## Task instructions:
The answer must be an exact copy of the lines from the one containing "Where should I click to: Click" through the last line of the records, with no pictures.

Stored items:
[Start of section]

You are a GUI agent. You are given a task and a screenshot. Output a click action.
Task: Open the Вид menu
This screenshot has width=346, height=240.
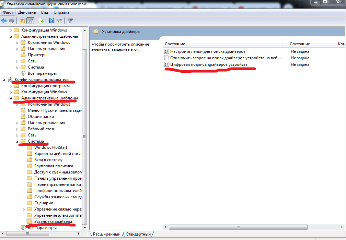45,12
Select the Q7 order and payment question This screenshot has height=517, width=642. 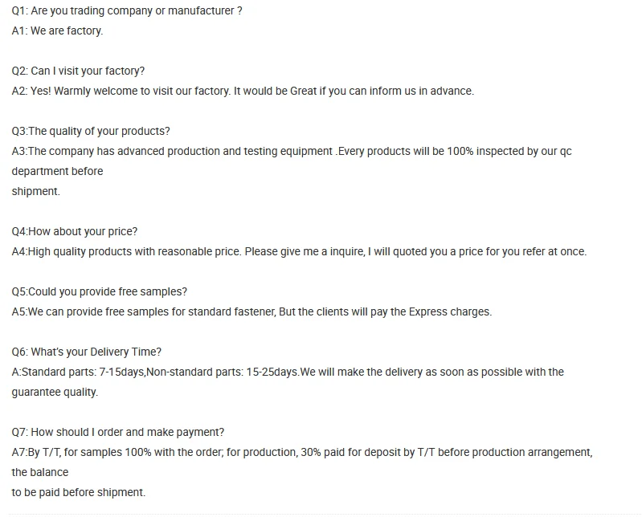click(118, 432)
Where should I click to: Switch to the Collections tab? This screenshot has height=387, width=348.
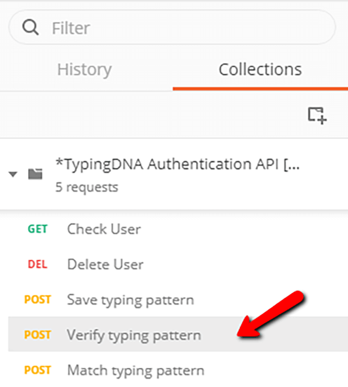[260, 69]
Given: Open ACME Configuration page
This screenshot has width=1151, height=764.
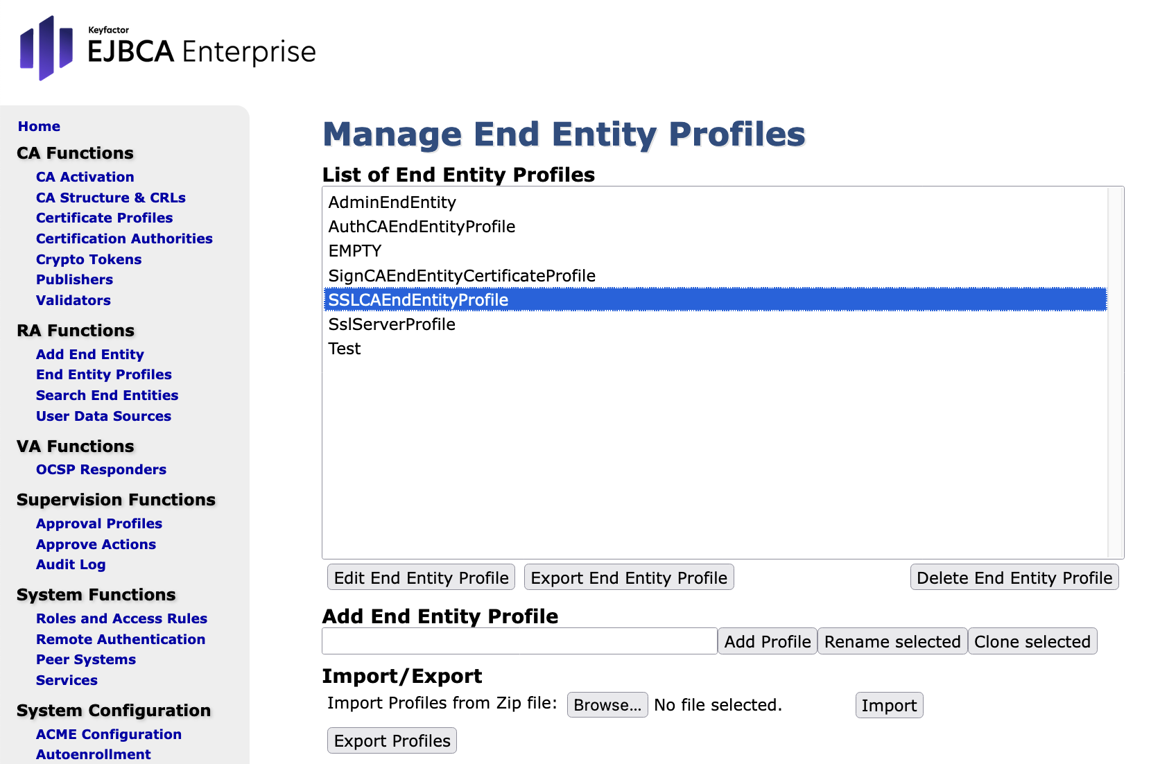Looking at the screenshot, I should [x=108, y=734].
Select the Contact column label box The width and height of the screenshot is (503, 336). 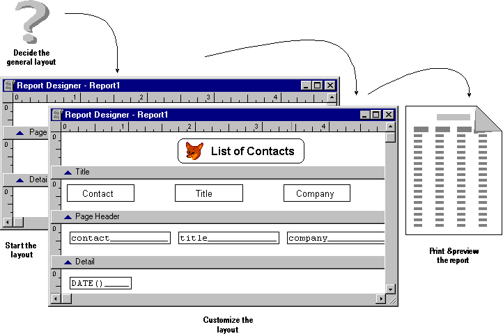(100, 193)
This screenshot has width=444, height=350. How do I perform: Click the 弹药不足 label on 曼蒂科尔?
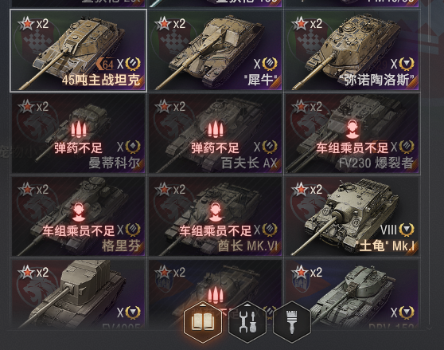(x=78, y=147)
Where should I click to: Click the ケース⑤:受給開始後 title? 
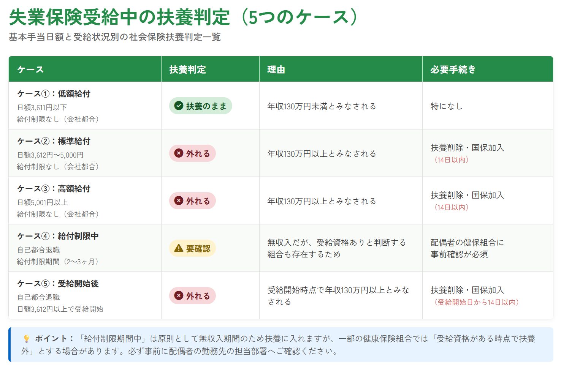point(58,284)
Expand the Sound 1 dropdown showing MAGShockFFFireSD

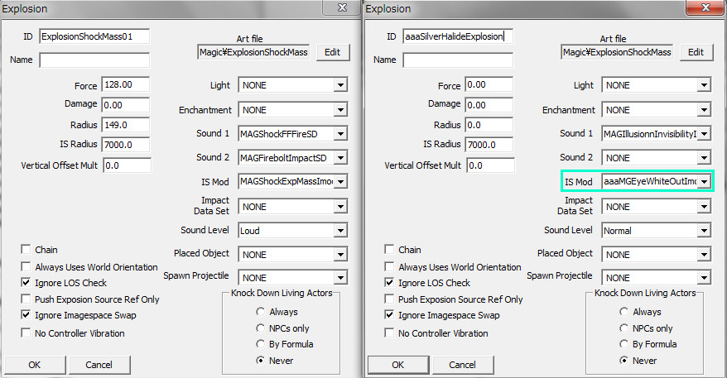tap(339, 134)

[End of section]

## Result:
Where should I click to: Click the ケース⑤:受給開始後 title? 
point(58,284)
Expand the Sound 1 dropdown showing MAGShockFFFireSD

tap(339, 134)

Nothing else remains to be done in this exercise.